Only the lines from the one with "Expand the Draw panel flyout" through the last belong in the output; print them exactly as given below.

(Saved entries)
[Start of Attachment]
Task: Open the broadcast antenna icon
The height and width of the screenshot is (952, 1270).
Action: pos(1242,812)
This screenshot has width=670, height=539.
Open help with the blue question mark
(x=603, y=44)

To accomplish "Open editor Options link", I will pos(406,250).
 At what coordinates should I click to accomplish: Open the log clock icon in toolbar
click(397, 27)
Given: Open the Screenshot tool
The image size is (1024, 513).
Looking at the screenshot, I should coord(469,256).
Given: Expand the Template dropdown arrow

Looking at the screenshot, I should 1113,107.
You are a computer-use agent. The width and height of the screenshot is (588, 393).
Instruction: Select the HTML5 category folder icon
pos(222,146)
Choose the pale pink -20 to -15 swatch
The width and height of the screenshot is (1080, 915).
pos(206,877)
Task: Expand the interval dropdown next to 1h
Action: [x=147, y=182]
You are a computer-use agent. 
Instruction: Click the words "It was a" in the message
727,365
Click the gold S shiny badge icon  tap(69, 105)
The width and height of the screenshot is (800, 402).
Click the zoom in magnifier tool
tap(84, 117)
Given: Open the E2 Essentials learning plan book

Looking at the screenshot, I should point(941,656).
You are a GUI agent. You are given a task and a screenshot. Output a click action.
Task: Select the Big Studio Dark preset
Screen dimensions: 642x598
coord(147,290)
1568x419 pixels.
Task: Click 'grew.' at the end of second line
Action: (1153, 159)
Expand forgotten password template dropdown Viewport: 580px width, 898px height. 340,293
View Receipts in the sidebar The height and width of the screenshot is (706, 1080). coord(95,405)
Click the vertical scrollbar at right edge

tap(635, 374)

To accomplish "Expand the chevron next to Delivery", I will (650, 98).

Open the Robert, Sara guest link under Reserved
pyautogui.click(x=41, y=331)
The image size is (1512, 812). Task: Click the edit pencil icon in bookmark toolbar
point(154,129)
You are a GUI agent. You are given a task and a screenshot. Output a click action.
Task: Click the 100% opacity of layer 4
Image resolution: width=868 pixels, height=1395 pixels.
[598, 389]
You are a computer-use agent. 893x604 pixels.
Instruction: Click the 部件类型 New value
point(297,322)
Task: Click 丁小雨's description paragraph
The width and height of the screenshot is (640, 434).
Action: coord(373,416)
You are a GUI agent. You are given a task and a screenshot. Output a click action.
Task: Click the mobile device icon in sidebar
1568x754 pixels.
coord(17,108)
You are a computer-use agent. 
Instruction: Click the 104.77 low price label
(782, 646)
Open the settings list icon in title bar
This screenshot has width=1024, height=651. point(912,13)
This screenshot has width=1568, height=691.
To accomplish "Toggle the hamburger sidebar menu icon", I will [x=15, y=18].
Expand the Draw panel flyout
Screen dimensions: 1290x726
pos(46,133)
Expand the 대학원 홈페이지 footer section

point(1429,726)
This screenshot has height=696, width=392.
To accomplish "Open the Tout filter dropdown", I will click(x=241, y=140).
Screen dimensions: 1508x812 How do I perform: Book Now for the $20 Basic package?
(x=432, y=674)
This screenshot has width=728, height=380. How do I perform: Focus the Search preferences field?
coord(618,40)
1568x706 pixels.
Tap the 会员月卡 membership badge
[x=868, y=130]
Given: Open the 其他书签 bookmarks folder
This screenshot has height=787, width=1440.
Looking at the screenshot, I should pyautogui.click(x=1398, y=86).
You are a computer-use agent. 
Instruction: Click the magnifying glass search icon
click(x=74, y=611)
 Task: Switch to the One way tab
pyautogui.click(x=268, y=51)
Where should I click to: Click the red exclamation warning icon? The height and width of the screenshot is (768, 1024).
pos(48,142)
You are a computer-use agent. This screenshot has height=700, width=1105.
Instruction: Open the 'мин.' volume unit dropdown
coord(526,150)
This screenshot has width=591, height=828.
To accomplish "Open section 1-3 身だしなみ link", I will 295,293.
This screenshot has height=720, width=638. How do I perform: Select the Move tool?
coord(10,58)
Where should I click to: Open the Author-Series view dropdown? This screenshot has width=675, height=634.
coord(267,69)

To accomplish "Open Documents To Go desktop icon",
[End of Attachment]
*RESPONSE AREA*
Expand the Draw panel flyout
Screen dimensions: 1290x726
pos(46,133)
Expand the 대학원 홈페이지 footer section

point(1429,726)
This screenshot has height=696, width=392.
To accomplish "Open the Tout filter dropdown", I will click(x=241, y=140).
Screen dimensions: 1508x812 How do I perform: Book Now for the $20 Basic package?
(x=432, y=674)
This screenshot has width=728, height=380. How do I perform: Focus the Search preferences field?
coord(618,40)
1568x706 pixels.
Tap the 会员月卡 membership badge
[x=868, y=130]
Given: Open the 其他书签 bookmarks folder
This screenshot has height=787, width=1440.
Looking at the screenshot, I should pyautogui.click(x=1398, y=86).
You are a computer-use agent. 
Instruction: Click the magnifying glass search icon
click(x=74, y=611)
 Task: Switch to the One way tab
pyautogui.click(x=268, y=51)
Where should I click to: Click the red exclamation warning icon? The height and width of the screenshot is (768, 1024).
pos(48,142)
You are a computer-use agent. This screenshot has height=700, width=1105.
Instruction: Open the 'мин.' volume unit dropdown
coord(526,150)
This screenshot has width=591, height=828.
To accomplish "Open section 1-3 身だしなみ link", I will 295,293.
This screenshot has height=720, width=638. How do I perform: Select the Move tool?
coord(10,58)
Where should I click to: Open the Author-Series view dropdown? This screenshot has width=675, height=634.
coord(267,69)

To accomplish "Open Documents To Go desktop icon",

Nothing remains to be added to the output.